You’ll understand immediately my point when i tell you that one of the games on show is all about mania, melancholia, and the creative process. The unassuming 8-bit graphics and very straightforward gameplay of Jason Rohrer‘s Gravitation offers a striking contrast to the poignant challenge that the player has to face: find the right balance -if there’s one- between family life and creative achievement.

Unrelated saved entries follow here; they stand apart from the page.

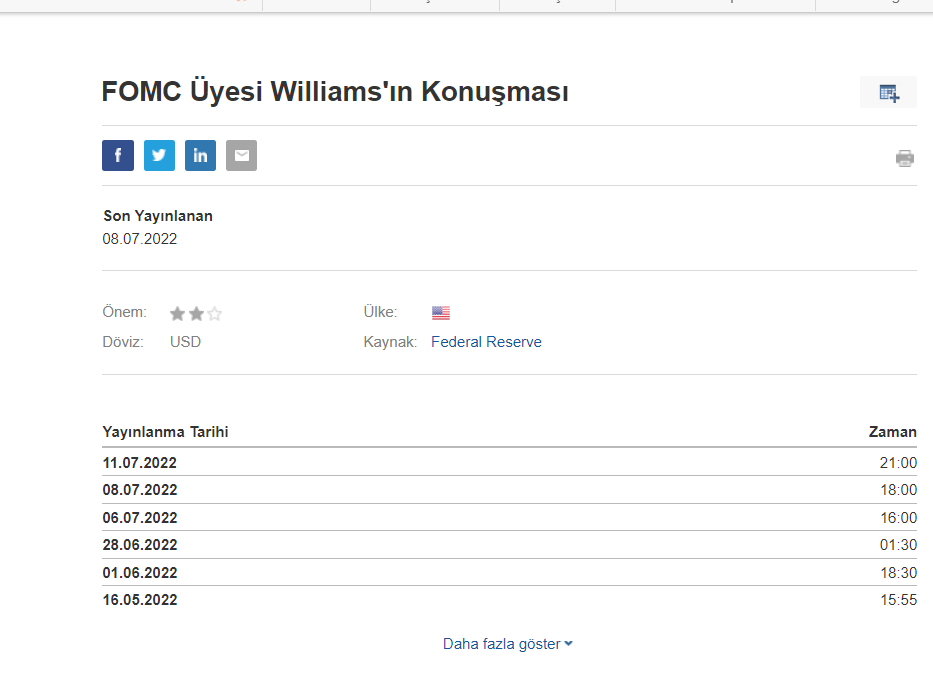Click the Zaman column header
The image size is (933, 685).
click(x=892, y=432)
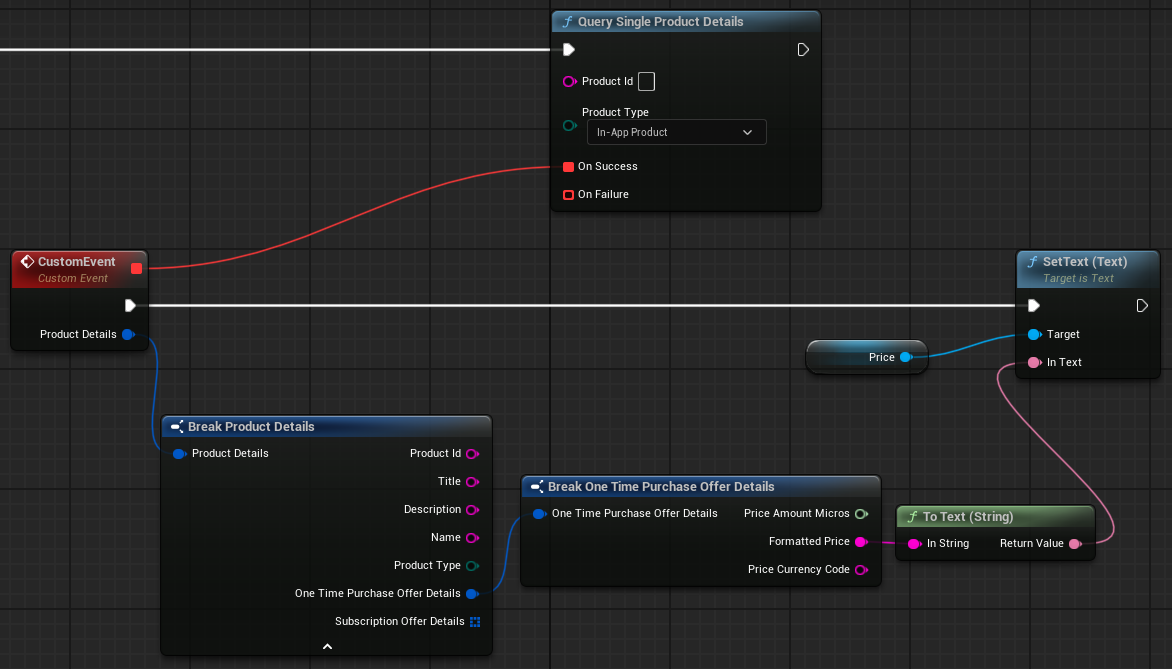
Task: Click the Product Id text input box
Action: 647,81
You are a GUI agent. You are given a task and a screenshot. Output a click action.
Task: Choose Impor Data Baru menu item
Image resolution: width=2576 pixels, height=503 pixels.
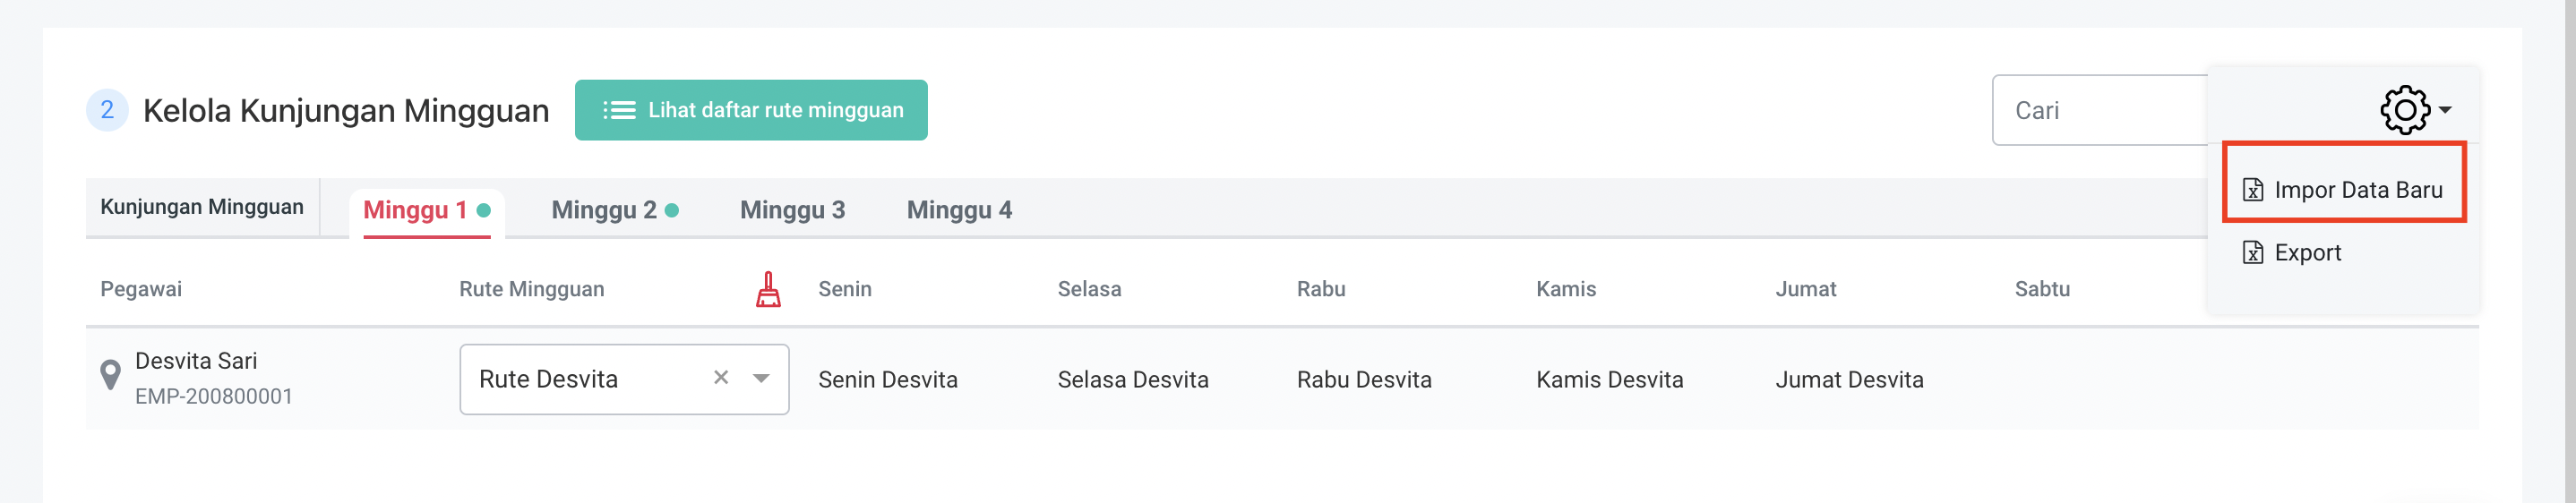click(2356, 190)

Jason Rohrer, Gravitation, 2008, computer game
In order to get the stars (your own projects to develop) from the sky, you have to play ball with your kid to expand your view of a screen (aka the outside world) which is mostly dark at the beginning of the game. The higher you can jump, the more you get to discover the screen/outside world. The music closely adapts to your choices. Becoming either more cheerful as your vision of the world expands or colder as it shrinks back to black. As destructoid explains: Grabbing a star causes it to fall back to your home area (home life), where it becomes a difficult-to-move stone with a timer on it. Pushing a star stone into a fireplace earns you the amount of points still remaining on the stone (the quality of an idea deteriorates over time). Getting more than one star at once causes the star stones to build up, separating you from your son, whom you ironically need to play with in order to get more stars. Ultimately, the game shows that pursuing creative exploits both requires and alienates the people you love. Conversely, dedicating all your attention to your child means that your creative fervor will burn out. The morale of the story hurts but the work -which btw is autobiographical- was a great discovery for me.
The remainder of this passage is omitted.